The 335pt fallback is a standard iPhone keyboard in portrait on iOS 26. Close enough until real data arrives, and after one appearance you'll have the exact number for that device and language.

Putting It Together

The isPreloading flag in the manager suppresses observer callbacks during preload. Without it, any registered observer would see a phantom show/hide cycle on launch. Kick it off in your SceneDelegate:

func scene(_ scene: UIScene, willConnectTo session: UISceneSession, options: UIScene.ConnectionOptions) {
    UIResponder.preloadKeyboard()
}

Then conform to KeyboardObserver anywhere you need to follow the keyboard. Update constraints, match the animation, trigger layout. Done.

ChatViewController.swift
class ChatViewController: UIViewController, KeyboardObserver {
    private var inputBar: UIView!
    private var inputBarBottom: NSLayoutConstraint!

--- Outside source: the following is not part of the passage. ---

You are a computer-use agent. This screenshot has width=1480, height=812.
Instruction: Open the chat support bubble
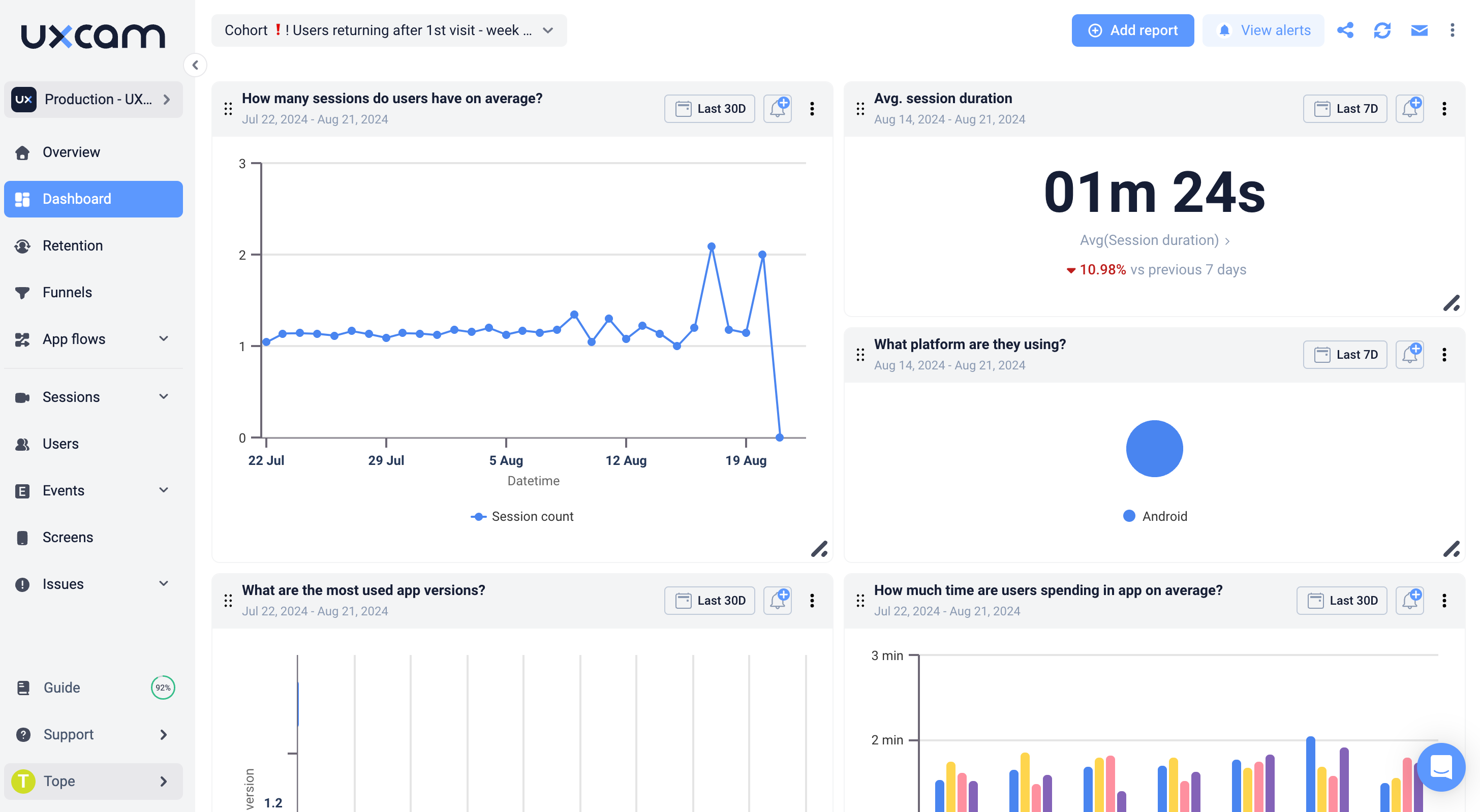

    override func viewDidLoad() {
        super.viewDidLoad()
        KeyboardManager.shared.addObserver(self)
    }

    deinit {
        KeyboardManager.shared.removeObserver(self)
    }

    func keyboardManager(
        _ manager: KeyboardManager,
        keyboardWillTransitionTo height: CGFloat,
        visible: Bool,
        notification: Notification
    ) {
        inputBarBottom.constant = visible
            ? -(height - view.safeAreaInsets.bottom)
            : 0

        KeyboardManager.animateAlongsideKeyboard(from: notification) {
            self.view.layoutIfNeeded()
        }
    }
}

Your input bar now moves on the exact same curve, at the exact same speed, for the exact same duration as the system keyboard. First tap is instant. Every tap after is instant. You always know the height. Keyboard wrangled.